If beauty is in the eye of the beholder, Cephalic fans are advised to approach the band with some sort of psyche-altering device affixed to their peepers. And should they brave a live show, they'd be wise to be even further prepared, with defensive apparatus.
"There's definitely a theater aspect to what we do on stage," he says. "It's entertainment. We don't want people to be bored and say, Well, it's good, but it could have been 50 other bands.' We want to be a three-dimensional band, want to see people trip out on us.
"Some nights, if we're just kind of low on energy and the kids are just not there yet, we'll look at each other and kind of communicate: We're just gonna have to damage 'em."
And damage they sometimes do, to themselves and the occasional audience member who might make the mistake of standing a little too close to the stage. Zac mentions offhandedly that Leonard sometimes will accidentally conk someone in the head with his microphone or his own body, and that his wife has come to regard his return home with bloody hands and a sore back as surefire signs of a good show.
That was the case in March of this year, when Cephalic Carnage attended the South by Southwest conference in Austin, Texas; the band performed as part of a Relapse showcase, stunning a house full of industry mongers at the infamous club Emo's.
"We were told there was a lot of pop and poppy punk rock stuff happening down there," Zac says. "I'm not sure the crowd knew what to make of us at first. But the room was packed for the whole show."
And while Zac swears that all of the nearly primordial aggression and energy is authentic, he says it's more a sign of the players' recreational catharsis than some deep-seated dementia.

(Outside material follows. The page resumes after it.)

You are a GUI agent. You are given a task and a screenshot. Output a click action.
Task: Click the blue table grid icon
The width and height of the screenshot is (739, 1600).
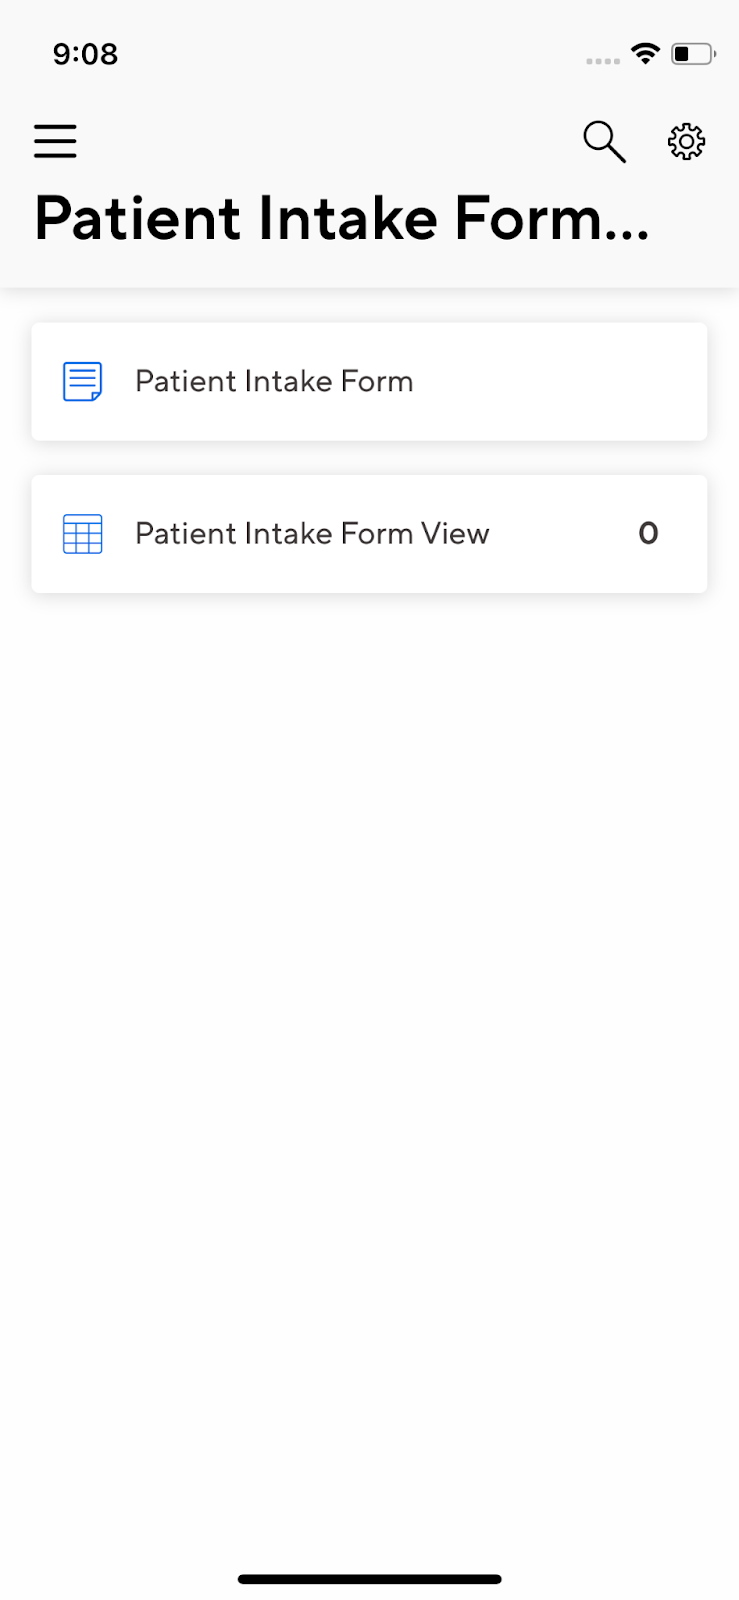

"I feel like I'm becoming almost a completely reasonable and adjusted adult," says Zac, a new father who, like several of his bandmates, works in the service industry. "But there is so much frustration involved in even playing this music, because parts of it are so complicated. I feel like, if I didn't have this outlet on stage, I'd just carry that stuff around with me. You don't want to be jumping up and screaming at people and waving things in their faces when you walk down the street."
And why not?
"You can get beat up that way. Forget that -- I'd rather be violent in my music than in my life."